DIRECTIVE 1:
Copy out the post on foraging and lantana from "Even in the" up to and including "towns and cities.".
DIRECTIVE 2:
Take up the post on foraging and lantana where it stops, and write the next part of it.

DOCUMENT:
══════════════════════════════

Author: Hussain Ebrahim
#Open call article 1: This blog is part of an ‘open call’ to researchers, students or anyone interested in ethnobotany to write an article for the SEB student blog. Here’s the first article as part of this series!
Foraging across the rural to urban landscapes involves migration of people, along with their skills and produce. This rehabilitation comes at the cost of dislocation of cultures, loss of linguistics and deterioration of family essence. Broken families are forced to sell adulterated honey at higher prices, or weave baskets from Lantana (Lantana camara L.) to meet urban elite fashion standards. This upskilling of means of harvesting and processing goods, be it lantana or honey, is met with ecological imbalance as well as a loss of traditional wisdom in trusting local ecological design.

Bees are now farmed in wooden crates and fed glucose to start the process of making hives of honey. Queens are captured and raised as ecosystem service providers, and the colony is controlled by humans. Their migration and size, all a factor of the carrying capacity of the box of frames of wood.
Even in the case of cane or bamboo furniture, lantana being a secondary substitute to the choices of the urban elite – it continues to invade forests and cause a decline in local biodiversity. The costs of transporting lantana from forested lands to urban conglomerates is heavy on tolls and truck owners. With forest vigilance and endless permissions, only skills find a way into towns and cities.

══════════════════════════════

LISTING:

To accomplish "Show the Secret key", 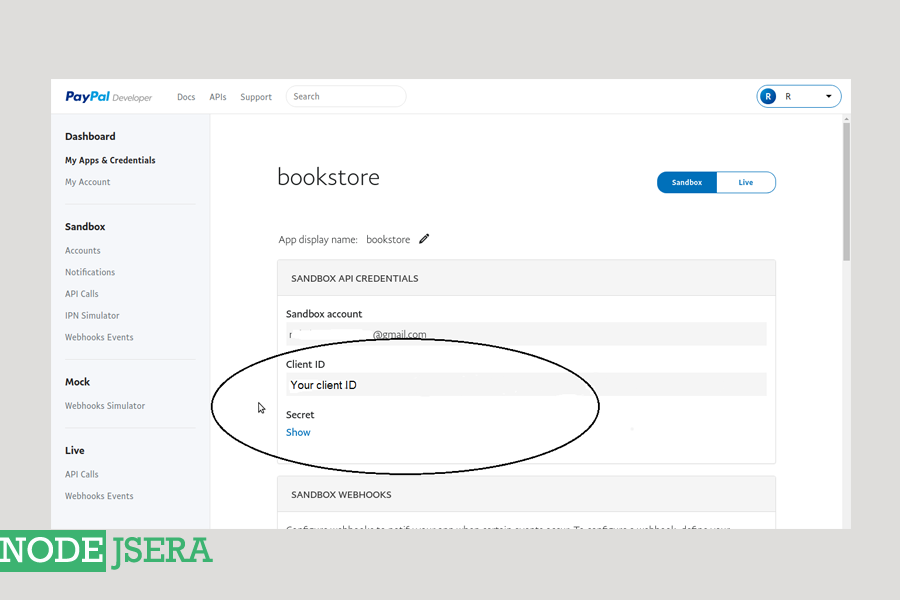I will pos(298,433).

══════════════════════════════

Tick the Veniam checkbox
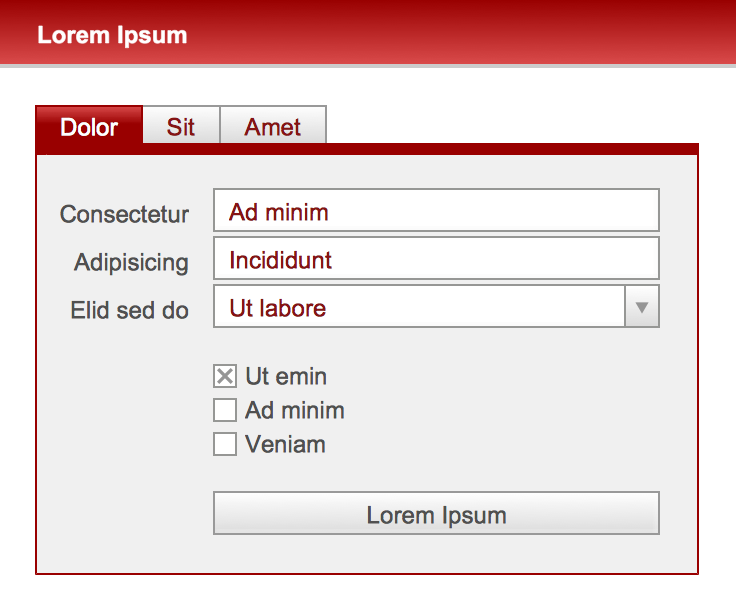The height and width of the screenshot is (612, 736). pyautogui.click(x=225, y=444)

══════════════════════════════

RESPONSE 1:
Even in the case of cane or bamboo furniture, lantana being a secondary substitute to the choices of the urban elite – it continues to invade forests and cause a decline in local biodiversity. The costs of transporting lantana from forested lands to urban conglomerates is heavy on tolls and truck owners. With forest vigilance and endless permissions, only skills find a way into towns and cities.

RESPONSE 2:
We witness sugar syrup sold as honey on urban streets by migrants who claim to be of tribal origin. We see palm jaggery shipped to metrocities in the name of organic produce. We claim to embrace this migrant population and aid their sale of produce in towns and two-tier metropolitans. But we fail to see the substandardization of especially food based goods in larger city economies. And with migration, the inequities of a right to a basic standard of living etc. are all compromised by the willing and forced members who choose to relocate

While forest boundaries organically merge into multilingual and cross-cultural hotspots of exchange and harmonious living, a social capital is deprived when migrant families are vulnerable within city and town limits. Even periurban areas aren’t as welcoming of the migrant and marginalized. Hence it is essential that they be empowered to manage their natural capital in their homeland, and strengthen cultural capital and identity while amidst members of their clan.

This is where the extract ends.